**Exercise brief**
Where does the word "agent" occur in the material? Copy each line that has it.

**Exercise inputs**
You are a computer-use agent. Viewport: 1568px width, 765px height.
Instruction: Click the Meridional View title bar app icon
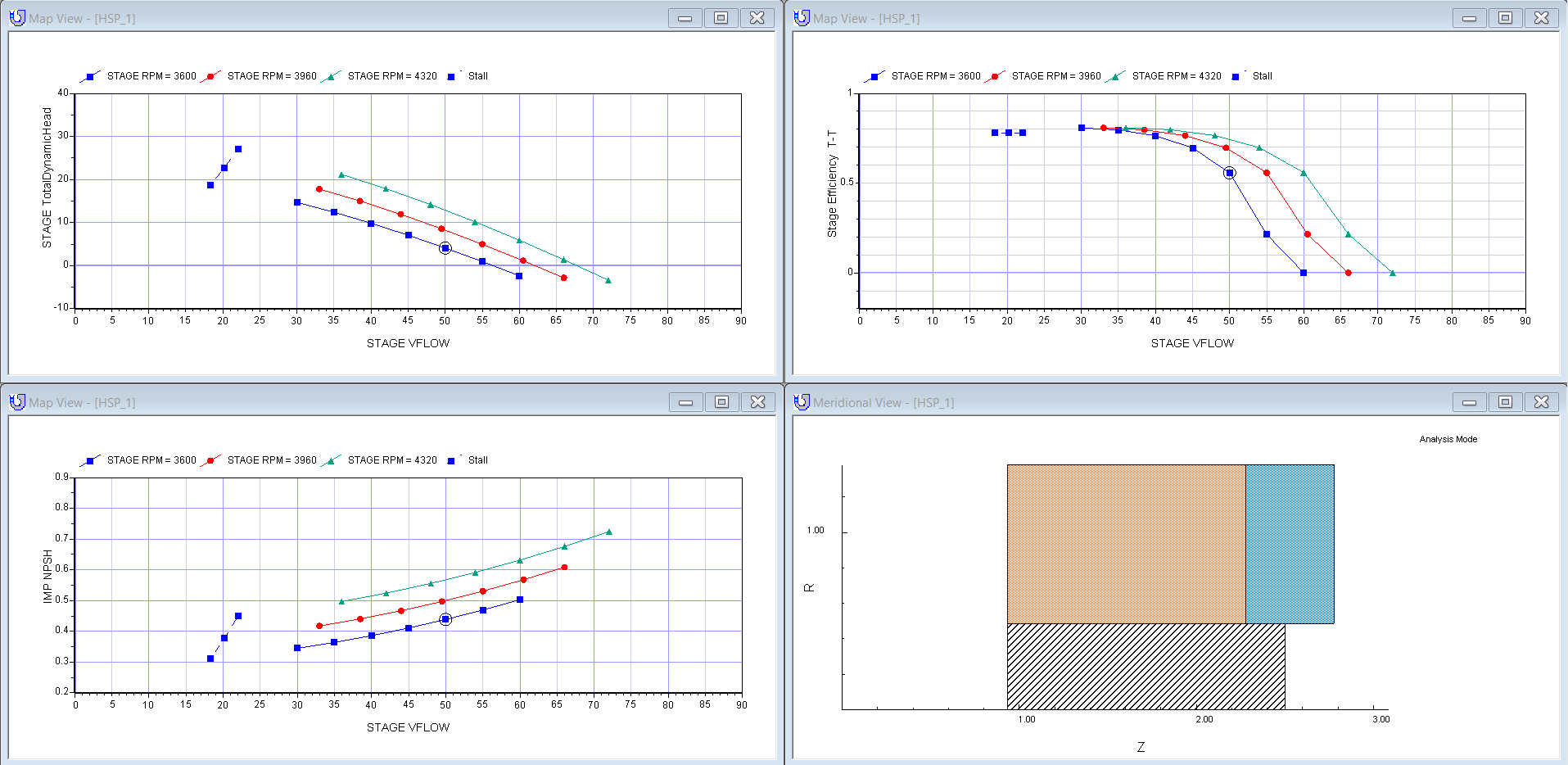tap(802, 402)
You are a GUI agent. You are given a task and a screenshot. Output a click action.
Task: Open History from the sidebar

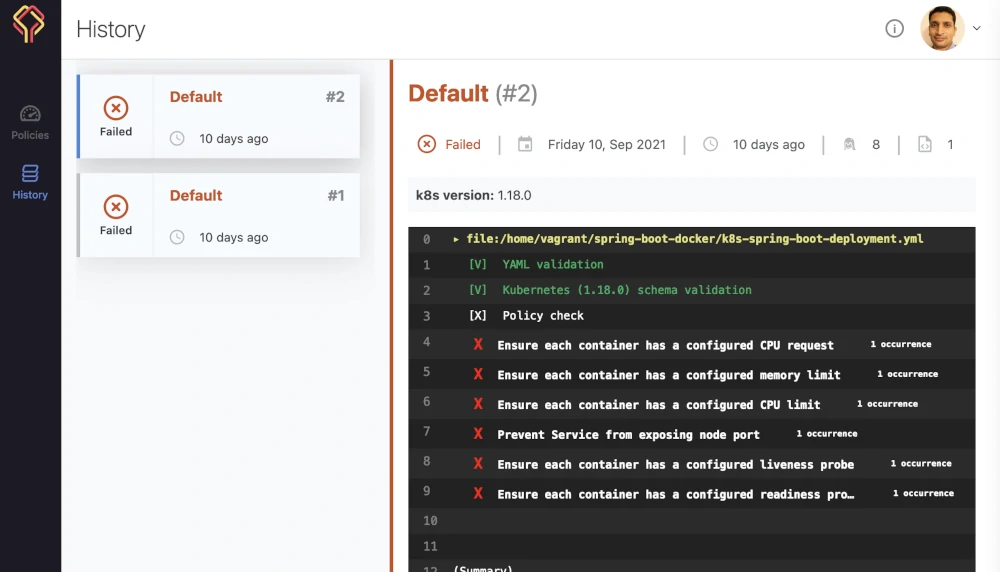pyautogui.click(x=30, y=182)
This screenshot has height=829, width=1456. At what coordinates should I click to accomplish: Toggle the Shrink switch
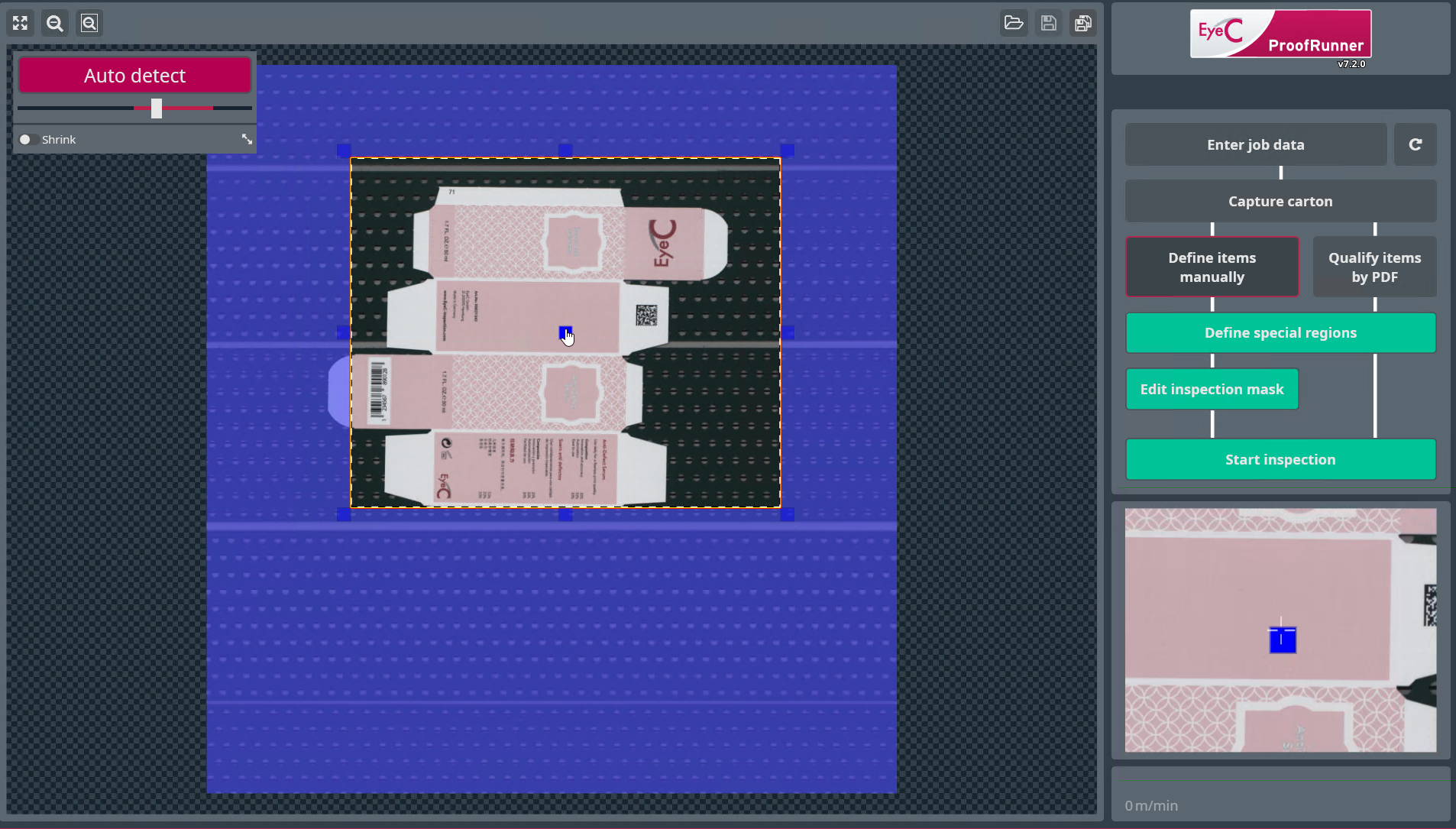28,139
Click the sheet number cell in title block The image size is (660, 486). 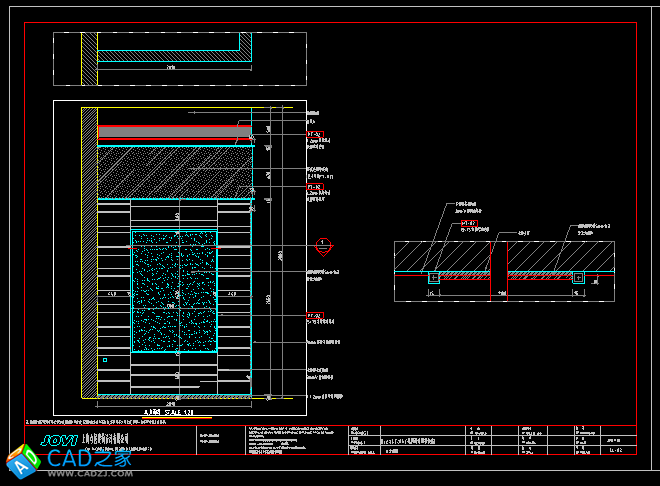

**Response to this exercise**
You are a computer-use agent. Viewport: 1568px width, 765px height.
You are a GUI agent. You are given a task and a screenshot. Output a click action.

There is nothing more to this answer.